After your tour of the Roman Baths, you could dine in The Pump Room Restaurant, situated right beside the Roman Baths. They are open from breakfast to afternoon tea.
Right in front of the Roman Baths is another magnificent piece of architecture – The Bath Abbey. It was built in the 7th century and was being rebuilt twice in the 12th and 16th centuries, with major restoration work being done in 1860. There are a total of 52 windows (that is 80% of the wall-space). Entrance fee is free, but a small donation is appreciated.
Pulteney Bridge crosses the River Avon, was completed in 1774. This 45-meter long bridge was often photographed together with the weir below it. This bridge is located close to the City Centre, a short 5-minute walking distance from the Bath Abbey. This is one of the nice-looking bridges, that are pretty well preserved.
No. 1 Royal Crescent
Bath is famous for its Georgian crescents, 15 minutes walk from the Bath Abbey will bring you to No. 1 Royal Crescent, where magnificently curved rows of apartments were housed. They are built between 1767 and 1774, and is one of the best spots to take some nice Instagrammable shots!

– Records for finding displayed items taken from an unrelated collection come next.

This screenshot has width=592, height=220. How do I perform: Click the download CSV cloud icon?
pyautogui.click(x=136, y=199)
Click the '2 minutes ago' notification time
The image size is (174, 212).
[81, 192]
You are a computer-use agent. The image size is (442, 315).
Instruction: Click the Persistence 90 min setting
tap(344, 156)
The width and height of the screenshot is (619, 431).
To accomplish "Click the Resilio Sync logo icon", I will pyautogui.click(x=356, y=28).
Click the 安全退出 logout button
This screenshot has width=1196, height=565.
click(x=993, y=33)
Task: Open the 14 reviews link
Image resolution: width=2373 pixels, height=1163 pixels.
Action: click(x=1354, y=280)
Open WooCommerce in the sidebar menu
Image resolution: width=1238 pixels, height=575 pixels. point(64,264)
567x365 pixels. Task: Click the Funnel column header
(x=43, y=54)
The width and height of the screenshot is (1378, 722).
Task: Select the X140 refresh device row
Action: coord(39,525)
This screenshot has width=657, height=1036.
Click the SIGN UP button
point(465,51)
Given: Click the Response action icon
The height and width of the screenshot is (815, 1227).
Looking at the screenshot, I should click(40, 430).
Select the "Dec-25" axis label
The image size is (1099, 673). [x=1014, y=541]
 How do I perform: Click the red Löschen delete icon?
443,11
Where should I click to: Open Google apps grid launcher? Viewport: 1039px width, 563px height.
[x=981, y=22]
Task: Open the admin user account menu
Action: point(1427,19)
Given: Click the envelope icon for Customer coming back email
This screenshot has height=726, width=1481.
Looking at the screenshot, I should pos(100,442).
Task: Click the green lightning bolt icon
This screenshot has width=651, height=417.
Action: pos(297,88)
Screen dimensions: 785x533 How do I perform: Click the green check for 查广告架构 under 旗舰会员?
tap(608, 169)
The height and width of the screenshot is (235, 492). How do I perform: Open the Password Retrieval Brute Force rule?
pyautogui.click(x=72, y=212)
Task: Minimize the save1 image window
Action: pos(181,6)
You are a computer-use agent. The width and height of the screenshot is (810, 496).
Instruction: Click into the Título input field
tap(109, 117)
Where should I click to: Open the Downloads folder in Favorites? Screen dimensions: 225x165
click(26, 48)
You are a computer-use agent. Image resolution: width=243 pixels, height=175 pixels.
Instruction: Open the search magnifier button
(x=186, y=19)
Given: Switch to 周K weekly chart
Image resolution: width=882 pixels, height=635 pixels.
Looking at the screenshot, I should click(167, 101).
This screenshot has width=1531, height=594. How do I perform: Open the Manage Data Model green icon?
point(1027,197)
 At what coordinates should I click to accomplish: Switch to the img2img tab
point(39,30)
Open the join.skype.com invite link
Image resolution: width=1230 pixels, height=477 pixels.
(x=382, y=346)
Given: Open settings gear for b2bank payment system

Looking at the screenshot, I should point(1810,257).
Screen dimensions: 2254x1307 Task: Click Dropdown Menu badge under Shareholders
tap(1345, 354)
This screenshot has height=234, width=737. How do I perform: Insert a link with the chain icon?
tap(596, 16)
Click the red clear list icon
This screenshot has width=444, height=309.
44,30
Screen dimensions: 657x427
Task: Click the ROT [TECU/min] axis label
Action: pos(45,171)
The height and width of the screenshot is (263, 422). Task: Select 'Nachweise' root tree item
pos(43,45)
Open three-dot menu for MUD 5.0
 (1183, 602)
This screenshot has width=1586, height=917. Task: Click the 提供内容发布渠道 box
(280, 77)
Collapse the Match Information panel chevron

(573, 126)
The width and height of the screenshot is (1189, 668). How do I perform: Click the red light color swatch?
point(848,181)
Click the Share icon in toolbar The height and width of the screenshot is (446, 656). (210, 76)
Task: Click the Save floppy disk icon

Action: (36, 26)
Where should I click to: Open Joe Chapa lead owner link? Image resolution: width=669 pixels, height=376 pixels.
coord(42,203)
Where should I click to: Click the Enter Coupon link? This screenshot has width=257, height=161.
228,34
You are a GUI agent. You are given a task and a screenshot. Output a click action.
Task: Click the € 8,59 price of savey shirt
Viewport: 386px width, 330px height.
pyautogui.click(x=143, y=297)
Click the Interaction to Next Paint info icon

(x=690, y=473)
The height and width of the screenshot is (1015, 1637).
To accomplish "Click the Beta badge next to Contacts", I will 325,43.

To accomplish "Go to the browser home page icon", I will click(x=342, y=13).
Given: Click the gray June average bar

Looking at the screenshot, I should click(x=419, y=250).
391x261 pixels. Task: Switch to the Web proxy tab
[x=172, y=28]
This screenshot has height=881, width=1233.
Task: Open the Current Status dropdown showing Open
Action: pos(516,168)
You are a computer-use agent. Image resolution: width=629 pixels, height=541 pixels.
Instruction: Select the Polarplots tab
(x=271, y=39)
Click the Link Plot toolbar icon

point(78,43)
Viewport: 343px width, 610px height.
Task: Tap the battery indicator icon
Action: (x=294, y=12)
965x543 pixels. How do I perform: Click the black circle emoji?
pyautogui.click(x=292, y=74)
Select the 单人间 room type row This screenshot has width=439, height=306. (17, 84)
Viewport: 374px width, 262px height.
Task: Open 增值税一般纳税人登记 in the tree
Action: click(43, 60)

Bath has another circular row of apartments, which is a short-walkable distance from No. 1 Royal Crescent, but for The Circus, it’s actually literally a circle with 3 entrances, with a small park with seats in the middle of the loop. This row of apartments was completed in 1768.
Sally Lunn’s Eating House
The final place I’ve visited was the oldest house in Bath – Sally Lunn’s Eating House (home of the world famous Sally Lunn Bun), it’s tucked in a corner near to Bath Abbey. The house was built in 1482, which was one of the oldest houses in Bath. Upon stepping in, you can feel the ‘back-in-time’, traditional feel. The buns were great and the vibes were lovely, the staffs were friendly and approachable! You could also make a visit to their small museum below the shop after you’ve dined in.
So… Here you go, these are the attractions that I’ve been on my day-trip to the beautiful city of Bath. Love the architecture here, and love the food! Hope this helps in your planning for your next trip to Bath!